• [Text segment]:
______________________________

Priority date: 2016-04-05
Filing date: 2017-03-24
Publication date: 2017-10-12
Also published as: ITUA20162324A1

Abstract

A positive displacement pump (1) comprising at least a first (2) and a second (3) rotor at least partially sealingly accommodated inside a pump body (4), the first and second rotor having synchronization means (5) of their rotation, each rotor comprising a first (2A, 3A) and a second (2B, 3B) screw pumping profile between which a central part (2C, 3C) without pumping profile is interposed, the first (2A) and the second (2B) profile of the first rotor (2) being engaged with the first (3A) and the second (3B) profile of the second rotor (3), respectively, so as to pump a fluid processable by the pump by sucking it from a first (6A) and a second (6B) suction associated to the end sides of the rotors (2, 3) and pumping it towards said central part (2C, 3C) to which a delivery (7) of the pump is associated; the central part (2C, 3C) of each rotor is coupled to a hydrodynamic bearing (8) accommodated inside the pump body (4) operated by the same fluid processed by the pump.

Description

TWIN-SCREW POSITIVE DISPLACEMENT PUMP DESCRIPTION

FIELD OF THE INVENTION

The present invention relates to a twin-screw positive displacement pump.

In particular, it relates to a twin-screw positive displacement pump, specifically for the high pressure pumping of water or other types of fluid.

PRIOR ART

As is known, twin-screw pumps are widely used in several fields of the industry.

Some types of positive displacement pumps are provided with a pair of rotors in synchronized rotation, each comprising a pair of screw profiles separate by a part without profile located at the centre of the rotor and of variable size.

When the two rotors are engaged and set in rotation, the fluid trapped between the screws is sucked by the ends of the rotors and conveyed under pressure towards the central part of the rotors, where a pump delivery is normally present.

Known twin-screw pumps do not work in optimal conditions when they are used to process fluids at high pressures.

DE 102005 037118 B3, describes a twin-screw pump with a hydrodynamic bearing at the centre of the rotors. The oil used to operate the bearing may leak through gaskets and contaminate the fluid processed by the pump.

SUMMARY OF THE INVENTION The object of the present invention is to provide a twin-screw positive displacement pump which is improved compared to conventional pumps.

This and other objects are achieved by a twin-screw positive displacement pump implemented according to the technical teachings of the appended claims. An advantage of the pump according to the invention consists in its ability to carry fluids at high pressures in a reliable and cost-effective manner.

A further advantage of the pump according to the present invention is that it allows pumping low viscosity fluids, such as water.

______________________________

• [Stated exercise 1]: According to the twin-screw pump text, what operates the hydrodynamic bearing in the invention?

______________________________

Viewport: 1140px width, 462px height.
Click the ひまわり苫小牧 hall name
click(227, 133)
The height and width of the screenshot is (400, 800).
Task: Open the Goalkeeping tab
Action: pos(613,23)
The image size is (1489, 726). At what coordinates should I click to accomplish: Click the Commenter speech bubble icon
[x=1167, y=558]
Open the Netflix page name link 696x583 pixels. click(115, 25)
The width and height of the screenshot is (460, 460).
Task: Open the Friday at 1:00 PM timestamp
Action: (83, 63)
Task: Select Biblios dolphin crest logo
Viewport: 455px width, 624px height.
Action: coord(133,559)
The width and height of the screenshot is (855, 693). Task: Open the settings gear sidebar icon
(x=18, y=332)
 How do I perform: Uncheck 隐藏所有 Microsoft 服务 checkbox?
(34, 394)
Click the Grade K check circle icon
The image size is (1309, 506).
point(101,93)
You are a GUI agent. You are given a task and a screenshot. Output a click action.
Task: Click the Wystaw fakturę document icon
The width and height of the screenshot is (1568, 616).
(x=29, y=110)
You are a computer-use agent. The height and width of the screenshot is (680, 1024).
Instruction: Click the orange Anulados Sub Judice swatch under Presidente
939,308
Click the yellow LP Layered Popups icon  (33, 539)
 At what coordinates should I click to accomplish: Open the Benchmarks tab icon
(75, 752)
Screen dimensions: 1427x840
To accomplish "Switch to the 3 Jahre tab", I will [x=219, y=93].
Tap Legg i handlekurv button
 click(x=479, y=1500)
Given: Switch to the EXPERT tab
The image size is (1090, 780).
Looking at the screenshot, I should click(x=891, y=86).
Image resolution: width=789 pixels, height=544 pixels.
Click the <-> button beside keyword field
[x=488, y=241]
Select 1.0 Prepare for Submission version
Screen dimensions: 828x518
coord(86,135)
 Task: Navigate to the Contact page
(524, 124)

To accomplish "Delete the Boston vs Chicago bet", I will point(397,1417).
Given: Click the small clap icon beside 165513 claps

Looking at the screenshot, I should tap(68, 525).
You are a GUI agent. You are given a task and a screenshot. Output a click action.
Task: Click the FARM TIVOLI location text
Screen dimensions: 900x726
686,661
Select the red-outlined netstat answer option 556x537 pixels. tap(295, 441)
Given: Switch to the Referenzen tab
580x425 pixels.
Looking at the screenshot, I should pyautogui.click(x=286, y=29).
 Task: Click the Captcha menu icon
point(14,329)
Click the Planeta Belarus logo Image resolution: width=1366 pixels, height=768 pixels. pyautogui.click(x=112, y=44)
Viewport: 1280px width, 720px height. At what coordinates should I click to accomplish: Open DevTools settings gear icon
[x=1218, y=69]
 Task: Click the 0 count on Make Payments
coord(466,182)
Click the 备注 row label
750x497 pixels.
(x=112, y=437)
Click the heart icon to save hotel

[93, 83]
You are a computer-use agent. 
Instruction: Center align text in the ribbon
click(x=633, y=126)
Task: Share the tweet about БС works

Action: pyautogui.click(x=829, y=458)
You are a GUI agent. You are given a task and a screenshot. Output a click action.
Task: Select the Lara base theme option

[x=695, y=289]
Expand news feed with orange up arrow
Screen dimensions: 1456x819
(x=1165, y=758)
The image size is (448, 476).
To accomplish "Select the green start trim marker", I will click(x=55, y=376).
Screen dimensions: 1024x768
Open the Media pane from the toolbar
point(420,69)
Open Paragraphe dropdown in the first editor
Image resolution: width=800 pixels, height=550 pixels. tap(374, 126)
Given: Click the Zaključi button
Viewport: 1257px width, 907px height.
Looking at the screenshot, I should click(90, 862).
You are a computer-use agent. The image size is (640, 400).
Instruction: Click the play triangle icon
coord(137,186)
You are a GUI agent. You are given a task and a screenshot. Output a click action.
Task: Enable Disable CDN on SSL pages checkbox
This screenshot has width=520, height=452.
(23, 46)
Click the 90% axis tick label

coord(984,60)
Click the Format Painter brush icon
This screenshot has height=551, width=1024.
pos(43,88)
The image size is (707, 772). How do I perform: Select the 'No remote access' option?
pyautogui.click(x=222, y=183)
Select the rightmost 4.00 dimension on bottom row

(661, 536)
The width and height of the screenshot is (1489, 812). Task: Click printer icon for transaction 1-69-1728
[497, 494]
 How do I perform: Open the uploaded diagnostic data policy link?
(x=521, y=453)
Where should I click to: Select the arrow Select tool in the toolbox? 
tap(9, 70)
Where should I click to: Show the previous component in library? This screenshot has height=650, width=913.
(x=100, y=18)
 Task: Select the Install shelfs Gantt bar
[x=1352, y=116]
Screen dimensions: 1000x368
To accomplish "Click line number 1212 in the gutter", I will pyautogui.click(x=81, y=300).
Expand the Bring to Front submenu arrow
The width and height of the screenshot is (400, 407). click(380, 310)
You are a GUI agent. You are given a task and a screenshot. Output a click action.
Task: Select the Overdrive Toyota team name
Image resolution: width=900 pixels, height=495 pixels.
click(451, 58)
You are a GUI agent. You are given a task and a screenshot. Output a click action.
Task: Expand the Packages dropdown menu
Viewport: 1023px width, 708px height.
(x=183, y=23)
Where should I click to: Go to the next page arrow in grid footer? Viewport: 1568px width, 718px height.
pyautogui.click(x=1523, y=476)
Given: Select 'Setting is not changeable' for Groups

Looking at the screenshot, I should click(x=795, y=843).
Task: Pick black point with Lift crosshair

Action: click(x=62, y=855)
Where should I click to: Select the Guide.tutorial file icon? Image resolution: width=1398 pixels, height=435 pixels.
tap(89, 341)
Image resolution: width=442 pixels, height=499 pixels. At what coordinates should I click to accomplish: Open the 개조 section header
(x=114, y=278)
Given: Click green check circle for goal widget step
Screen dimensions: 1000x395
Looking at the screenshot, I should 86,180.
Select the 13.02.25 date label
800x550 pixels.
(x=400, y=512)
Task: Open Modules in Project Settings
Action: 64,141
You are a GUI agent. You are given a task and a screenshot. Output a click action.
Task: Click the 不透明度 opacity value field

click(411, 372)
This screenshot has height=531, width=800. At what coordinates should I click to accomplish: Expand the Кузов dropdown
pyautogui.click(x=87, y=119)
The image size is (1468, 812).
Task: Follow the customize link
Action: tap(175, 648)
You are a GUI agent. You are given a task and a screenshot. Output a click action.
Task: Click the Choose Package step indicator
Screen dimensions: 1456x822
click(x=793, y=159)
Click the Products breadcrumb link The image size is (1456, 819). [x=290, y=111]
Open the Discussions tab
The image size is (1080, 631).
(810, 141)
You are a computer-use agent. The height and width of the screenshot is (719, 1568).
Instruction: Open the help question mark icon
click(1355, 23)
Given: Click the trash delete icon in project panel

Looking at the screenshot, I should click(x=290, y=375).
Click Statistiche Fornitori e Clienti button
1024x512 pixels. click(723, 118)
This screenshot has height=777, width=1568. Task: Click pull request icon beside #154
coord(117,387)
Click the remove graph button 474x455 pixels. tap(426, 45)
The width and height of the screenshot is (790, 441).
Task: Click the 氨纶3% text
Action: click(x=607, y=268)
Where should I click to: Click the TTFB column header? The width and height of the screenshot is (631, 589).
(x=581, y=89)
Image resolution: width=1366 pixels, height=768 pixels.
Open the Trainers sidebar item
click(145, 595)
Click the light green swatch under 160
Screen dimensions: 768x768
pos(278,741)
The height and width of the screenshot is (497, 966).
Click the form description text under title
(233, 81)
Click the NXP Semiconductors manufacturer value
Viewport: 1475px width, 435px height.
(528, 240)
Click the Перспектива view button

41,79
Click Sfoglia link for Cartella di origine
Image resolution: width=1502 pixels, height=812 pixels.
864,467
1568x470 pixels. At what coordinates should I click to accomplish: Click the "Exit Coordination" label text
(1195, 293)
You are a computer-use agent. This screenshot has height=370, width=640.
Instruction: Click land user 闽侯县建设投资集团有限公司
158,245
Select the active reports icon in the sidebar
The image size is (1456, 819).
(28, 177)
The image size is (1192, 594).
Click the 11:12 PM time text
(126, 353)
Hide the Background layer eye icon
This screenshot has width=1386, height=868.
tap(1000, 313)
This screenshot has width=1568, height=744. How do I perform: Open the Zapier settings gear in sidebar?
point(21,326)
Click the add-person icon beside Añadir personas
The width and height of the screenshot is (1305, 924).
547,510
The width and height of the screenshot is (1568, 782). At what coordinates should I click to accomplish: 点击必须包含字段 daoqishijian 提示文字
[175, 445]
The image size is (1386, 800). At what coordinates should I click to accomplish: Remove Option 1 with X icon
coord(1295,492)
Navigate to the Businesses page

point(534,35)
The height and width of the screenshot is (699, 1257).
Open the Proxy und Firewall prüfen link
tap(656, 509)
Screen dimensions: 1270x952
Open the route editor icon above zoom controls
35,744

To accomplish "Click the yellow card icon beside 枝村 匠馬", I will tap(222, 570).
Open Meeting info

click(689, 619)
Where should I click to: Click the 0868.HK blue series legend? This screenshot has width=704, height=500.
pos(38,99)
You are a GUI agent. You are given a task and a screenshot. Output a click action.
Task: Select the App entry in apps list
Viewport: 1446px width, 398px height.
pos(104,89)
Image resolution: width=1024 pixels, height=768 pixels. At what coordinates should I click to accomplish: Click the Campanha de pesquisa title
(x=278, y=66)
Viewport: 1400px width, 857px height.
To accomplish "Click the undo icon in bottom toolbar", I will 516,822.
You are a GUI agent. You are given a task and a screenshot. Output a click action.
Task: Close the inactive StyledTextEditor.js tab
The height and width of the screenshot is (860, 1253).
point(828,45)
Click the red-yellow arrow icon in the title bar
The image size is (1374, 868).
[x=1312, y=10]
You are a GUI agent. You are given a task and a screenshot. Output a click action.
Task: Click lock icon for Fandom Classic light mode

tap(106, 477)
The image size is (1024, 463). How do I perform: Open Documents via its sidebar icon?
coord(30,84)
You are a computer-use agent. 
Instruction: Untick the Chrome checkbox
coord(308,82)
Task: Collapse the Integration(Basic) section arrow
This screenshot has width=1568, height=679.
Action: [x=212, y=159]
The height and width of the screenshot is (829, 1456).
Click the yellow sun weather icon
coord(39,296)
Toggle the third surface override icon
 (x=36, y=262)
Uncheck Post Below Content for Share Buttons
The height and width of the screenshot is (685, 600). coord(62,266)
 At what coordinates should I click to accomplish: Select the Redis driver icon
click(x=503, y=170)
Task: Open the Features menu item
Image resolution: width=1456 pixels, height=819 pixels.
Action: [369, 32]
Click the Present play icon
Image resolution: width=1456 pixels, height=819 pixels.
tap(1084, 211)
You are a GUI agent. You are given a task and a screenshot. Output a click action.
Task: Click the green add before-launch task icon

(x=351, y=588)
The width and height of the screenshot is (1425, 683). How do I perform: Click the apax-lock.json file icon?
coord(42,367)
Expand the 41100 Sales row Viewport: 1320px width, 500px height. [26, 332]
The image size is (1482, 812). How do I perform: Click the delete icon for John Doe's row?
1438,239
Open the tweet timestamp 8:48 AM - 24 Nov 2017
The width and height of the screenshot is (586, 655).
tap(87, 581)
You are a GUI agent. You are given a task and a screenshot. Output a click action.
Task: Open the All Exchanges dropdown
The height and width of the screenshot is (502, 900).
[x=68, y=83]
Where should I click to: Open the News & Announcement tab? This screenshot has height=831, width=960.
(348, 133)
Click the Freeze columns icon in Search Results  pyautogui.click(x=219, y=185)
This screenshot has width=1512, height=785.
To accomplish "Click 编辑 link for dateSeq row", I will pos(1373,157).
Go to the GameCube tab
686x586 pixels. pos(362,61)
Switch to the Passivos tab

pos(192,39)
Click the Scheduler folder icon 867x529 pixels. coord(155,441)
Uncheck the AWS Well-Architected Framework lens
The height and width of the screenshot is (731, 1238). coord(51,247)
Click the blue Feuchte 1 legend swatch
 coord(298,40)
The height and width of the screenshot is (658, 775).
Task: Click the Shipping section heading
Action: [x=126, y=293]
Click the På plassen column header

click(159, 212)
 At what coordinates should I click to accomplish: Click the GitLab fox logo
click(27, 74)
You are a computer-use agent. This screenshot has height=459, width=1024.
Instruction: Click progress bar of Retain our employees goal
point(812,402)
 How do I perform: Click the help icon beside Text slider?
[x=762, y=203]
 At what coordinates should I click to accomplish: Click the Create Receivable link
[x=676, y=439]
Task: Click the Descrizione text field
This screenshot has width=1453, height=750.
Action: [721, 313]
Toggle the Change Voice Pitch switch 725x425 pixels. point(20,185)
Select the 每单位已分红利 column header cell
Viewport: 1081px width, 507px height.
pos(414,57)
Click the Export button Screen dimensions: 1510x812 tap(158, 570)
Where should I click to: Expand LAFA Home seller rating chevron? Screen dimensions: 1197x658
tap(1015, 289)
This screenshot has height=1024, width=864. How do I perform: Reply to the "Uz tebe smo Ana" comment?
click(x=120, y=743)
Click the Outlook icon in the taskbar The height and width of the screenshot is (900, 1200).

______________________________

• [Stated exercise 2]: Please rewrite the stretch of records from the line containing "Viewport: 1280px width, 720px" through the line containing "(x=112, y=437)", with "Make Payments" swapped for "Send Invoices" and nothing else altered. Return only those lines.

• [Written answer 1]: The same fluid processed by the pump.

• [Written answer 2]:
Viewport: 1280px width, 720px height. At what coordinates should I click to accomplish: Open DevTools settings gear icon
[x=1218, y=69]
 Task: Click the 0 count on Send Invoices
coord(466,182)
Click the 备注 row label
750x497 pixels.
(x=112, y=437)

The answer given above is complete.